Ma se nei film del grande regista inglese, una volta documentato il delitto, si passa alla ricostruzione logica e all'analisi dei moventi, nel “delitto” Tobagi” tutto l'impianto che precede
l'evento mortale è privo di logica e gli stessi moventi sembrano una sconcertante tragica parodia da “ragazzi della via Pal”. Fuori da ogni contesto, da ogni conflitto (alcuni durissimi) in cui Walter si trovava invece immerso e angosciosamente braccato.
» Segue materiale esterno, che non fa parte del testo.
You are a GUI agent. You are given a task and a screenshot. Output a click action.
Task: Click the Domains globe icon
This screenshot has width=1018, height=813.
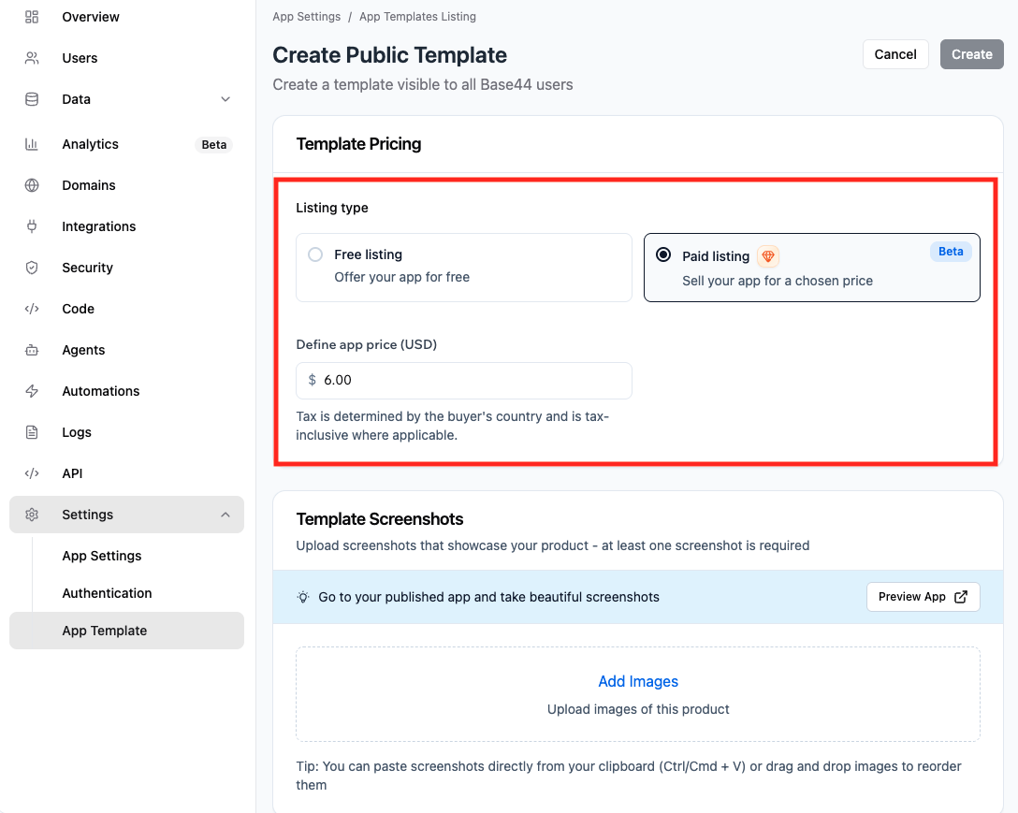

Possibile che tutti ignorassero che ancora la mattina del delitto, nella bacheca dei comunicati sindacali di via Solferino, fosse affisso il consueto articolo contro di lui (scritto su una rivista specializzata) che lo indicava con spregio come “Craxidriver” al Corriere? Possibile che nessuno sapesse che in quella giornata, per arrivare a un comunicato sindacale congiunto sulla morte di Tobagi, si dovesse battagliare duramente contro la Cgil di via Solferino? Possibile che il giornaletto comunista interno pubblicasse il delitto in terza pagina? Possibile che si fosse dimenticato che nel 1977, al congresso nazionale della FNSI di Pescara, fu impedito agli amici di Tobagi di parlare anche se regolarmente eletti a quella assise? Possibile ignorare gli scontri, quasi fisici, all'interno della redazione di via Solferino?
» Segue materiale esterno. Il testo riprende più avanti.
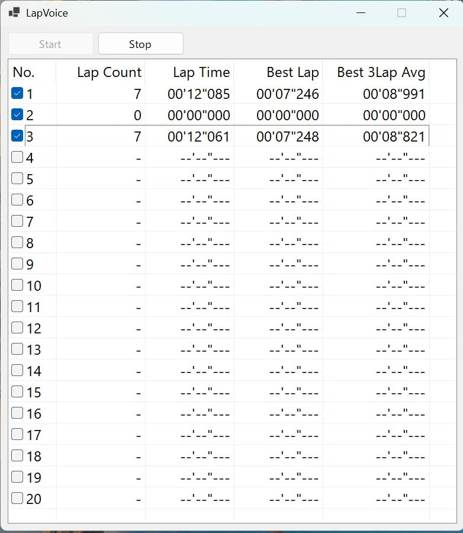This screenshot has height=533, width=463.
Task: Stop the lap timing session
Action: (x=141, y=44)

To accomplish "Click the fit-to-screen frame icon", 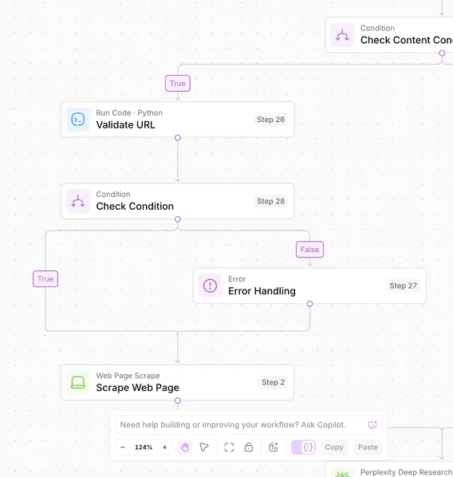I will point(229,447).
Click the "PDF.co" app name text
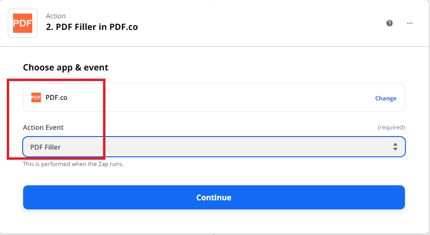430x235 pixels. (x=56, y=97)
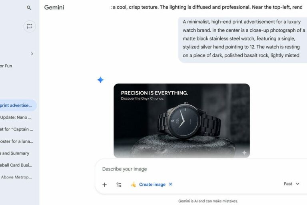Click the dashed-square temporary chat icon

pyautogui.click(x=30, y=26)
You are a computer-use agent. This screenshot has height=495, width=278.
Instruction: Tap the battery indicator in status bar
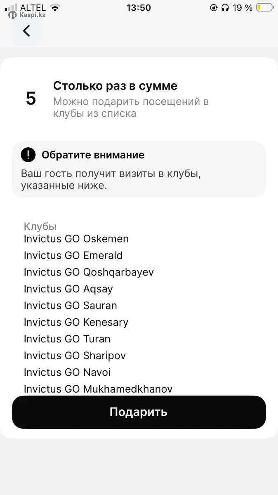tap(264, 7)
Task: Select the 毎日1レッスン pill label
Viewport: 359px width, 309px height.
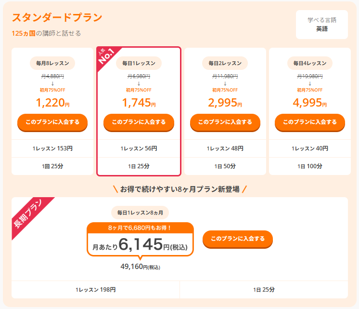Action: [139, 63]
Evidentemente era possibilissimo, perché Walter divenne la vittima di un aspirante “commando brigatista” in quanto si era esposto scrivendo un famoso editoriale sul Corriere “Non sono samurai invincibili”, dopo l'irruzione dei carabinieri in via Fracchia a Genova in un covo delle Br. Quindi il movente era unico, scarno e quasi scontato.

 

E non c'entrava nulla la figura “fuori dal coro” di Tobagi, cattolico e socialista riformista”, oppositore del “compromesso storico” sul piano politico nazionale, ma soprattutto nella sue declinazioni opportunistiche, quasi volgari, all'interno di via Solferino e del sindacato dei giornalisti, dove lui era il presidente della “Lombarda”, cioè del più importante sindacato regionale dei giornalismo italiano.


Eppure dopo la cattura dell'aspirante “commando brigatista”, il delitto Tobagi viene rinserrato in una sorta di “camicia di ferro” dalla quale è impossibile liberarsi. La generosità del generale Dalla Chiesa è anche una grande operazione militare, che frutta, con le confessioni del capo del “commando”, lo scardinamento di una rete terroristica importante. E spesso la logica militare ha il limite del risultato, implica uno scambio che riduce il terreno investigativo e quindi la stessa verità complessa.